Data Science and AI :: Weighted Mean
Introduction
Hi everyone, I am Bindeshwar from Post Network Academy. In the last video, I explained the concept of mean and its properties. Today, we’ll dive into the topic of the weighted mean.
What is Weighted Mean?
As the name suggests, the weighted mean assigns different weights to each observation.
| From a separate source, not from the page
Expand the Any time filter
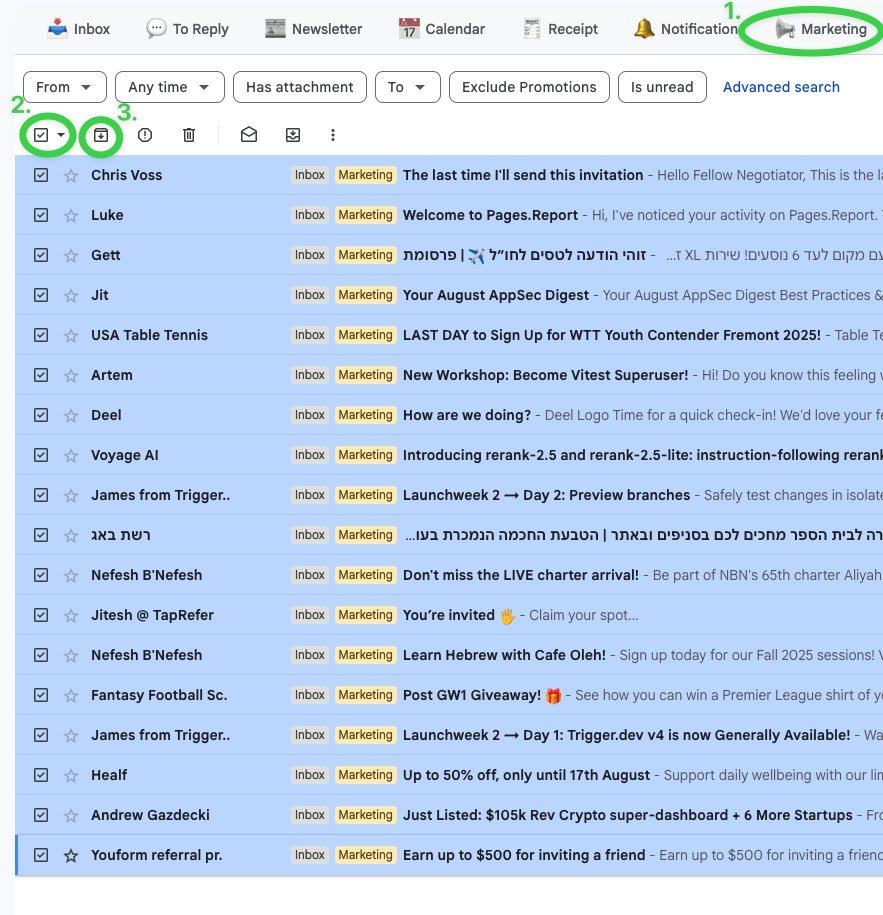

This can be based on the frequency or importance of the observations.
Example
Consider the following observations:
2 (weight 4)
4 (weight 3)
5 (weight 2)
6 (weight 3)
Formula
The formula for calculating the weighted mean is:
\[
\bar{x}_w = \frac{\sum_{i=1}^{K} w_i \cdot x_i}{\sum_{i=1}^{K} w_i}
\]
where \( w_i \) is the weight and \( x_i \) is the observation.
Calculation
For the given weights and observations:
\( \bar{x}_w = \frac{(4 \cdot 2) + (3 \cdot 4) + (2 \cdot 5) + (3 \cdot 6)}{4 + 3 + 2 + 3} \)
Breaking it down:
\( 4 \cdot 2 = 8 \)
\( 3 \cdot 4 = 12 \)
\( 2 \cdot 5 = 10 \)
\( 3 \cdot 6 = 18 \)
Sum of weights: \( 4 + 3 + 2 + 3 = 12 \)
Total: \( 8 + 12 + 10 + 18 = 48 \)
Therefore, the weighted mean is:
\[
\bar{x}_w = \frac{48}{12} = 4
\]
Video
Conclusion
This is how you calculate the weighted mean. I hope you found this explanation helpful. In the next video, I’ll cover more topics related to data science.